A magyarországi társadalomtörténet-írás tudományszociológiai elemzése

A magyarországi társadalomtörténet-írás tudományszociológiai elemzése

Intézményesülés és narratívák (1996–2025)

Szerző(k)
ELTE TÁTK Társadalomelmélet Tanszék
Szám

Absztrakt

This study examines the institutionalization and disciplinary self-conception of social history writing in Hungary from a Sociology of Science perspective, focusing on the period between the 1960s and 2025. Drawing on Pierre Bourdieu’s Field Theory and Thomas F. Gieryn’s concept of Boundary-Work, it analyses how social history emerged as a distinct subfield within Hungarian historiography and how its narratives of legitimation have evolved across political and institutional contexts.

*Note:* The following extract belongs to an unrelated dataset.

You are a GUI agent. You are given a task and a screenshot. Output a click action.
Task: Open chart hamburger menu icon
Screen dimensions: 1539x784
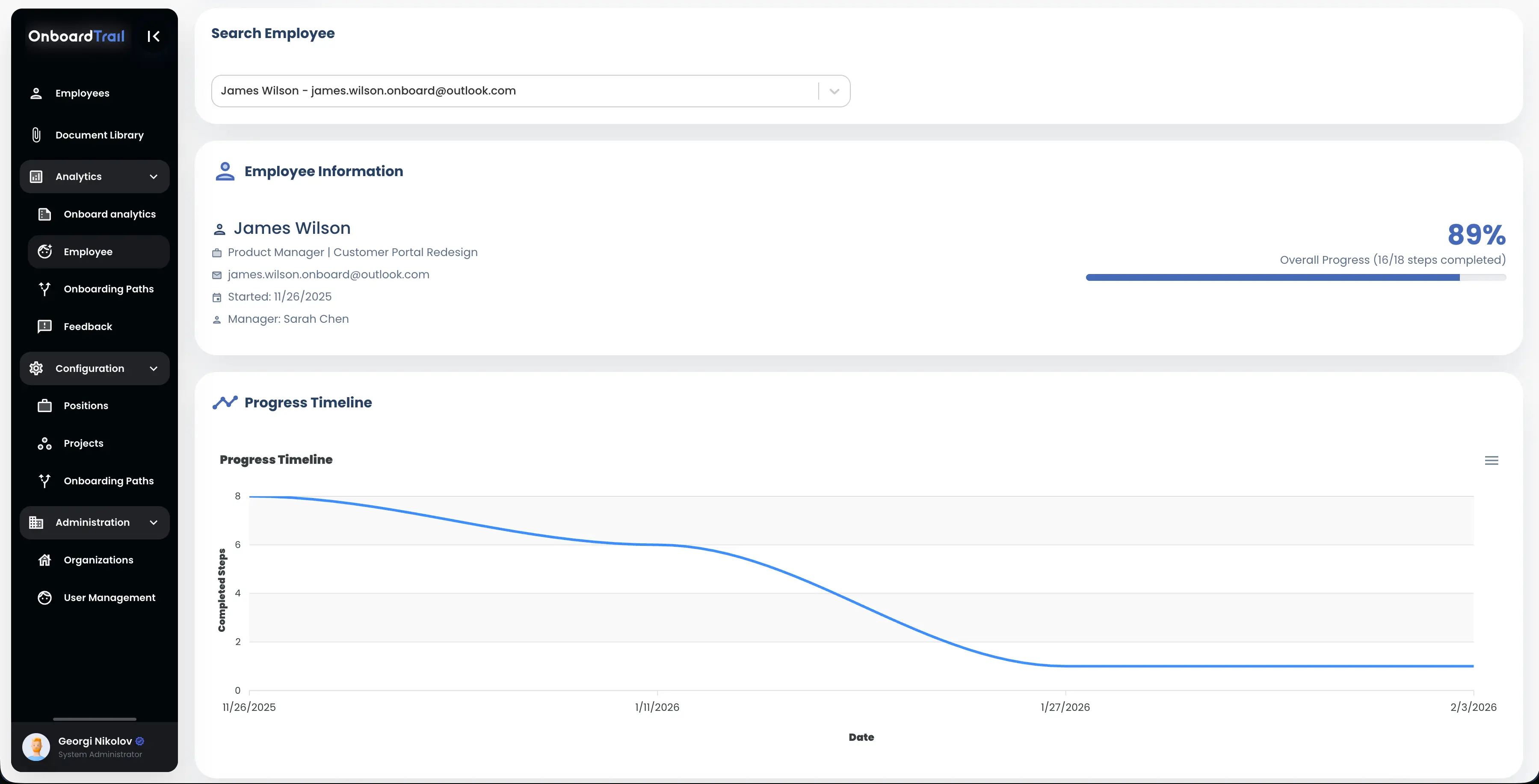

Based on the narrative analysis of public professional statements, programmatic writings, and responses to survey inquiries, the research compared three key moments (1996–1997, 2001, 2025) using a qualitative methodology. The analysis demonstrates that the institutionalization of the social history field has largely taken place over recent decades, and while its boundaries have stabilized, they remain subject to ongoing renegotiation. Statements from 2025 are particularly sensitive indicators of the erosion of the social authority of science and the increase of political intervention, both of which pose new challenges for social history as a reflexive and critical form of knowledge.